YOUR INSTRUCTIONS:
Within the lines below, find those that hold the string "agent" and copy each one.

(Saved entries)
◆ ◆ ◆ ◆ ◆ ◆ ◆
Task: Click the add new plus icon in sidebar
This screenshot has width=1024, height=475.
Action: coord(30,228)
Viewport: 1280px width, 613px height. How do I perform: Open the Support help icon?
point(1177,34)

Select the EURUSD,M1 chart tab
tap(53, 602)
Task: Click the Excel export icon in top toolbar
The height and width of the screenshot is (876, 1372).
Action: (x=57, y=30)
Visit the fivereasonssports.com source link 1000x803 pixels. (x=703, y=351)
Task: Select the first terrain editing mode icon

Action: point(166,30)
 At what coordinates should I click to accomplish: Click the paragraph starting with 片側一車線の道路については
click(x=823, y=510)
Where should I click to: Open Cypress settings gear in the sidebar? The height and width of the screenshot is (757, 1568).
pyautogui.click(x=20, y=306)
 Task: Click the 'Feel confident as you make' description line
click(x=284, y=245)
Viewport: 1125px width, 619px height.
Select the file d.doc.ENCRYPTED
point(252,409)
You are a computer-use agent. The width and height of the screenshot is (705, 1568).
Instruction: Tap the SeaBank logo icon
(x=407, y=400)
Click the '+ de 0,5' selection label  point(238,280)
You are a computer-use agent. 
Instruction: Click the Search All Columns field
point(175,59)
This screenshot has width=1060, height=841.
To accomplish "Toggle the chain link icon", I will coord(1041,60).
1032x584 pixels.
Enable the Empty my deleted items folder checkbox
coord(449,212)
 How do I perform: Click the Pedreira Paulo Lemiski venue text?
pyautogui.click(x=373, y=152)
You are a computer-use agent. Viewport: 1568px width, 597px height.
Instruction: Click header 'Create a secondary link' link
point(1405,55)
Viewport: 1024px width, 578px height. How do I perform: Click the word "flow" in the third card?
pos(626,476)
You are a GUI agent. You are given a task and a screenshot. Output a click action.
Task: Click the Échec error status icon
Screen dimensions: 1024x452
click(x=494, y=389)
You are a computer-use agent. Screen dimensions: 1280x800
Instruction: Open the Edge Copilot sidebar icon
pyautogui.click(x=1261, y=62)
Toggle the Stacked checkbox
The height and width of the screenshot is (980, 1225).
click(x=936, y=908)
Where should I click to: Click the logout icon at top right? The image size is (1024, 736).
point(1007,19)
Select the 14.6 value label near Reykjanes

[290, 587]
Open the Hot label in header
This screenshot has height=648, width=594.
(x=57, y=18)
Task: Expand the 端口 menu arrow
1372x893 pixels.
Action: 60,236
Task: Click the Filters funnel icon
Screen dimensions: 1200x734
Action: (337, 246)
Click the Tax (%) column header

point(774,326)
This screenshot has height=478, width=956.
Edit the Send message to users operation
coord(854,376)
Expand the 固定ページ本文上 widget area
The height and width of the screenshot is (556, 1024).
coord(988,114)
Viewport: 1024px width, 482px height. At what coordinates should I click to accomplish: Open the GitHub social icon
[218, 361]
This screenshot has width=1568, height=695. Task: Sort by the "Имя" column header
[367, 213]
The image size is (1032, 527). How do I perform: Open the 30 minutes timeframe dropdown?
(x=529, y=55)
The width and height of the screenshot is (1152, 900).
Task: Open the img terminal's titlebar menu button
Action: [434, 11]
◆ ◆ ◆ ◆ ◆ ◆ ◆
SOLUTION TO THIS PROBLEM:
You are a computer-use agent. The width and height of the screenshot is (705, 1568).
You are a computer-use agent. 
You are a computer-use agent. Viewport: 1568px width, 597px height.
You are a GUI agent. You are given a task and a screenshot. Output a click action.
You are a computer-use agent. Screen dimensions: 1280x800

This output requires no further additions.